> **작업 지시**: 아래 데이터에서 "Task"라는 문자열이 들어 있는 줄의 수를 세어 숫자만 쓰세요.

인터페이스 요소 데이터:
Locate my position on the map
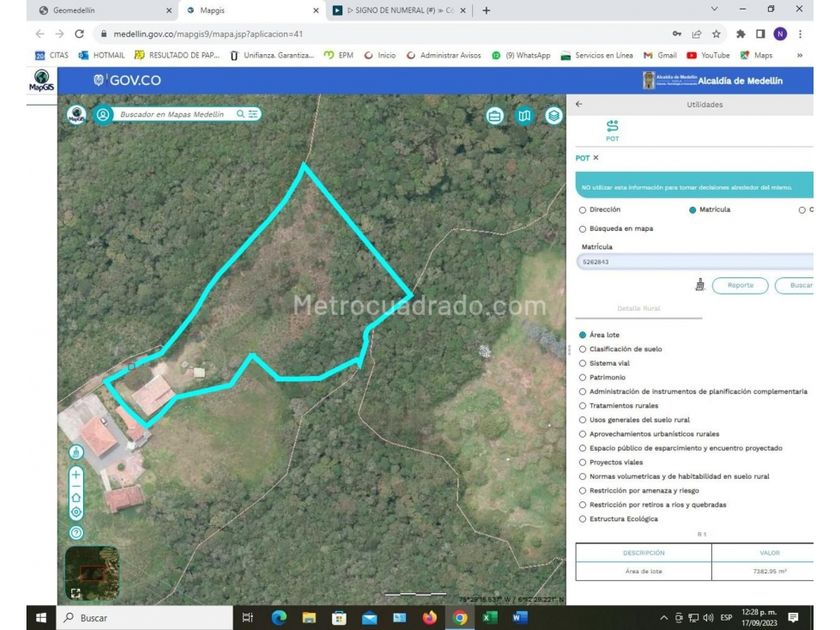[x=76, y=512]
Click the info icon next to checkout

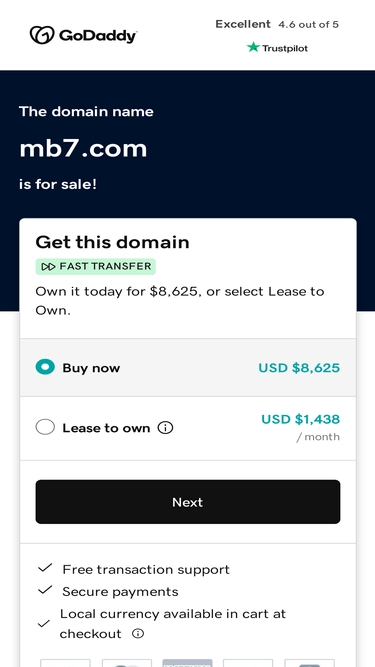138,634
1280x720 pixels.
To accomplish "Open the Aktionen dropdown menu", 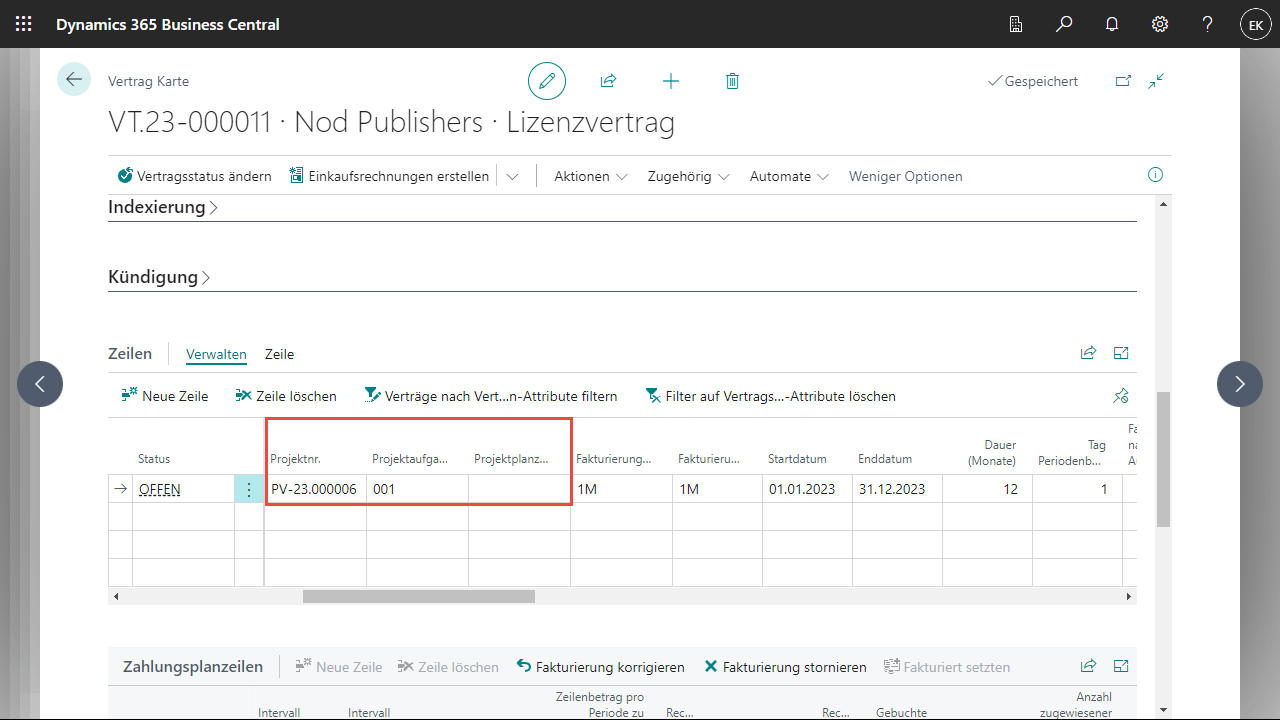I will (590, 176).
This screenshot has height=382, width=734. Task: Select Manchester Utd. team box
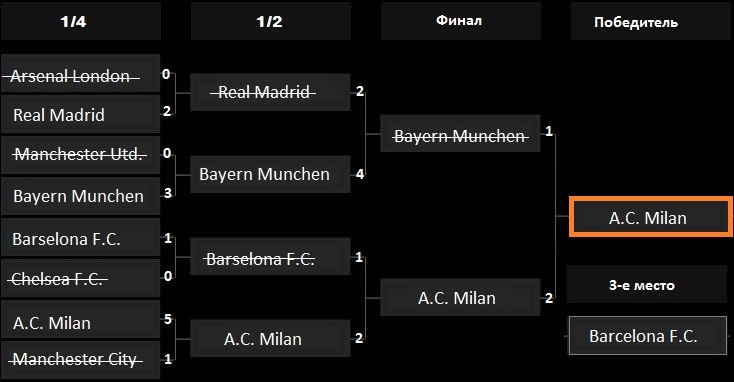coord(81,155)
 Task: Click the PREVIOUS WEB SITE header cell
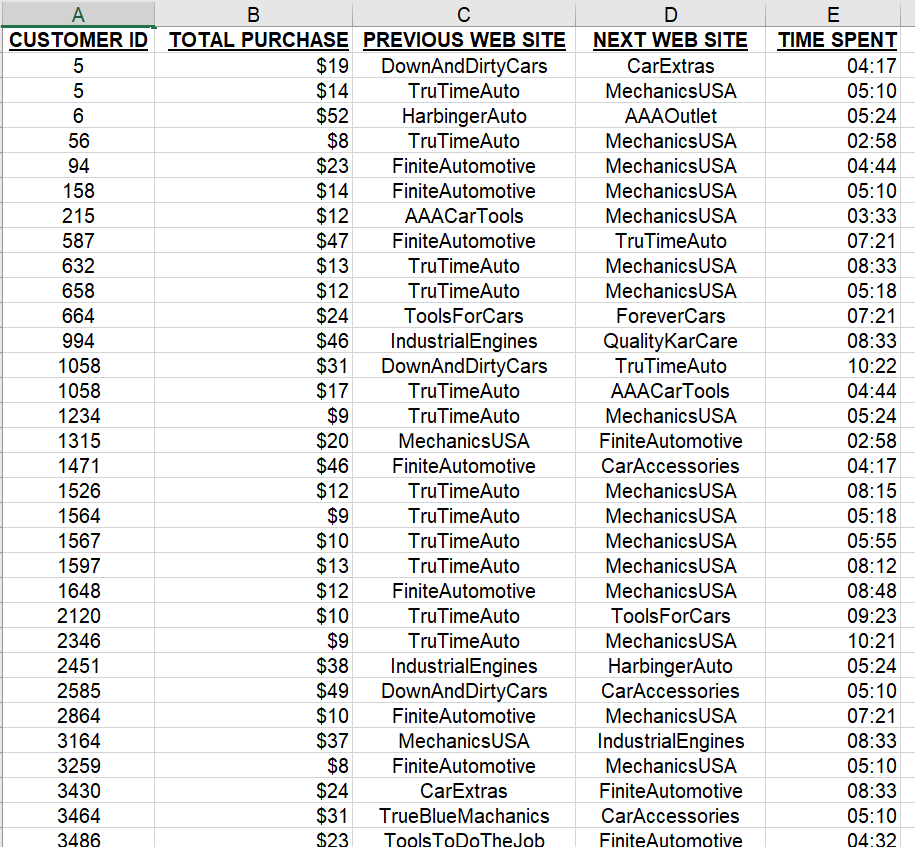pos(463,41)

> **전체 답변**: 2